7. Targeted FGFR1, FGFR2, FGFR3 and TWIST1 genetic testing is appropriate as a first-line test for patients with coronal and complex NCS as well for those with syndromic CS. Mutation analyses of TCF12 and ERF are justified in all patients with coronal synostosis who are negative for FGFR and TWIST1 mutations. The value of these tests for patients with sagittal and lambdoid CS is minimal, if any.

8. Chromosomal microarray has become an important diagnostic tool for patients with CS associated with additional anomalies, developmental delays and for those with affected relatives. Based on its diagnostic yield it could be justified as a second-tier test after the targeted gene analyses.

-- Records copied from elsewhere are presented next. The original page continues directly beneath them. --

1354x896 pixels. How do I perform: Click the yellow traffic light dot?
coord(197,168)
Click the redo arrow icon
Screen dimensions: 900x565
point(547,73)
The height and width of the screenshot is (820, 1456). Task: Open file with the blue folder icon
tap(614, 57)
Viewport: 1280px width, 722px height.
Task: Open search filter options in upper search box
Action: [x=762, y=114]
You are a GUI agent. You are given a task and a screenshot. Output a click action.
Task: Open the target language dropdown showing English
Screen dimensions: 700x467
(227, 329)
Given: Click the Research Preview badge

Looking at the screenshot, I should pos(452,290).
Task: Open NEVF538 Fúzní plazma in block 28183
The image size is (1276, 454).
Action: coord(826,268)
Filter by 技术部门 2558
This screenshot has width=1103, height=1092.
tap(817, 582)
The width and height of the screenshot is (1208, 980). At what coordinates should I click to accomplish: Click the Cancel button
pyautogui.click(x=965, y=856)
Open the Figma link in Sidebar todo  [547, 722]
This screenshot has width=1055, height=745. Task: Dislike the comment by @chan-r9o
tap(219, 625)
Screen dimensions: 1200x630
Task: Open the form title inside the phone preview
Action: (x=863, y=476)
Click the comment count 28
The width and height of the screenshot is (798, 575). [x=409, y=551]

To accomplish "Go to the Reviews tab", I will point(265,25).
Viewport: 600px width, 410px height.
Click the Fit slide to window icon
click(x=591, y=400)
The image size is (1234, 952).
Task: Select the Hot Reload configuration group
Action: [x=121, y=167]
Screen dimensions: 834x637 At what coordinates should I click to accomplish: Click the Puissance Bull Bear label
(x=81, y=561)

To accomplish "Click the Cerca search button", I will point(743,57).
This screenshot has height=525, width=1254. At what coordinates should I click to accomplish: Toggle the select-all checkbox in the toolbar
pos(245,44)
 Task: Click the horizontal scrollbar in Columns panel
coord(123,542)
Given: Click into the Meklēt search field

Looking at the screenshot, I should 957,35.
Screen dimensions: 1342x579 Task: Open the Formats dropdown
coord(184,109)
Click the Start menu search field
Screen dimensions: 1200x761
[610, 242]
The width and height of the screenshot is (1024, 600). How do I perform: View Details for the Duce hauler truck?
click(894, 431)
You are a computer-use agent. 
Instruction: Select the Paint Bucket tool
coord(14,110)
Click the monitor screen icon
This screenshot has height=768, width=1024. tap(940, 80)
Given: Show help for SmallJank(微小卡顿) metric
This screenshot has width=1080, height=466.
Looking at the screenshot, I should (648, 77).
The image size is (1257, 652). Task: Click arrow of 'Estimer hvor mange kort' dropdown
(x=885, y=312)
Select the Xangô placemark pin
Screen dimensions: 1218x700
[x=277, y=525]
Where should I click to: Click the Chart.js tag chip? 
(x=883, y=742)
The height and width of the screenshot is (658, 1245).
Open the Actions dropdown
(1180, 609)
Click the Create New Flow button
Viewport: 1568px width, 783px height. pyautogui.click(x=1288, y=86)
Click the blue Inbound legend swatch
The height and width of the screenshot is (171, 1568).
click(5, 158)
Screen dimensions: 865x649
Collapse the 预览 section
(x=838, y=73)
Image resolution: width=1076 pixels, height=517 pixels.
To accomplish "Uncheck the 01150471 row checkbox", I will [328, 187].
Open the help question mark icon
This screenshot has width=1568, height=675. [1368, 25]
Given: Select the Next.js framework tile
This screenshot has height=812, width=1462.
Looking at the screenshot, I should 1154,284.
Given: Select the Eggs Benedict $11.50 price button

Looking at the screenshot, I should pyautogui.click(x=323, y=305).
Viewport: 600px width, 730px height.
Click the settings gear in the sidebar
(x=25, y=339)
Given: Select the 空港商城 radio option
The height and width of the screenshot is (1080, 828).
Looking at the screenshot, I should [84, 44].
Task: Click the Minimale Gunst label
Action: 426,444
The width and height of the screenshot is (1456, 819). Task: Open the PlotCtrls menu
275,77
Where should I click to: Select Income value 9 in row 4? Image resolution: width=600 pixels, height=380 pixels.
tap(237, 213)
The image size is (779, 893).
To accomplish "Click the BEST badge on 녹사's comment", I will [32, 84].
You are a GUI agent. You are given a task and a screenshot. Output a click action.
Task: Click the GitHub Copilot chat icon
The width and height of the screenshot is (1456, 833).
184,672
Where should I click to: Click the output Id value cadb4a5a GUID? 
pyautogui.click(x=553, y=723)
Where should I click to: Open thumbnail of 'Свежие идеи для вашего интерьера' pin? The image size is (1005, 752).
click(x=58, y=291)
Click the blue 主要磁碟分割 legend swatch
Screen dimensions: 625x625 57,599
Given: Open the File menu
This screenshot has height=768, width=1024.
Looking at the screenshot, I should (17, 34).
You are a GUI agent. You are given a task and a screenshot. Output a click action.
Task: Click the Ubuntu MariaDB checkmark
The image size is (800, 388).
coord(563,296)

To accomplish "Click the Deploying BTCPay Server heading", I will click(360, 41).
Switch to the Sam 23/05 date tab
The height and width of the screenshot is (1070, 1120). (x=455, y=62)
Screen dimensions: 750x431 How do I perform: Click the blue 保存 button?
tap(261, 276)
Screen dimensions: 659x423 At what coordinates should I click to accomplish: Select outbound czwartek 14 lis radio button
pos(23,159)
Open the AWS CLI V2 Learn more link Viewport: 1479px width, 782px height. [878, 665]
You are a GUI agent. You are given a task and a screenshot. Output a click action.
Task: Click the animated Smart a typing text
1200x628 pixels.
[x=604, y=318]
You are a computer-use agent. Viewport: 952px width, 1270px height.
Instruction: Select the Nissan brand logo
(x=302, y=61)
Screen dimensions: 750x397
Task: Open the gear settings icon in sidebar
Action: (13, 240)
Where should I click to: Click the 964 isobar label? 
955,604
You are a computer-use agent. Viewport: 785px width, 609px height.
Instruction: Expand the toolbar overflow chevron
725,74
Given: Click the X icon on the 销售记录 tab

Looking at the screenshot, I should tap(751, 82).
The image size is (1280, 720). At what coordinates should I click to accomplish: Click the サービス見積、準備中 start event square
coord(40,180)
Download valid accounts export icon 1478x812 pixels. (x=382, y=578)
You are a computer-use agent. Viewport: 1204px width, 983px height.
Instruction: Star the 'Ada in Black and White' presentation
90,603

9. Exome sequencing is clinically available and an appropriate test for nonspecific syndromic cases and NCS probands with affected relatives when mutations in the genes associated with CS and submicroscopic chromosomal abnormalities have been excluded.

10. Non-surgical treatment remains unavailable but there are indications that it may become a possibility in the future.

11. Extensive collaborations between leading CS experts and sharing clinical, imaging and epidemiological data, as well as pooling biological specimens, are likely to more rapidly advance the knowledge of the field of CS. The International Craniosynostosis Consortium (genetics.ucdavis.edu) is an open collaborative network where both clinicians and researchers may contribute data, specimens and expertise related to CS and interested families may enroll in ongoing studies.